● Task data
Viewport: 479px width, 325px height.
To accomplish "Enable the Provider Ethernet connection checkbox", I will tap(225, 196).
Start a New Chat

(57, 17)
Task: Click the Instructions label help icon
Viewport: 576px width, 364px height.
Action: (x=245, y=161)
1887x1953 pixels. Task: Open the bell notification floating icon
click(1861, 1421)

--

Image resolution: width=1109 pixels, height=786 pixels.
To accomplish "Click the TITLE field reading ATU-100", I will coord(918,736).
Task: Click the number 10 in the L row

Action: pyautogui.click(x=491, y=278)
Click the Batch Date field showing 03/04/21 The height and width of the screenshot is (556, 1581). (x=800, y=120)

● Challenge
Express the records from the line with "1887x1953 pixels. Task: Open" up to and including the line with "click(1861, 1421)" as a two-column CSV with the columns instruction and response and one row for each request. Put each request's text and its answer in one quoted field apiece, with line breaks turned into spaces.

● Output
instruction,response
"1887x1953 pixels. Task: Open the bell notification floating icon","click(1861, 1421)"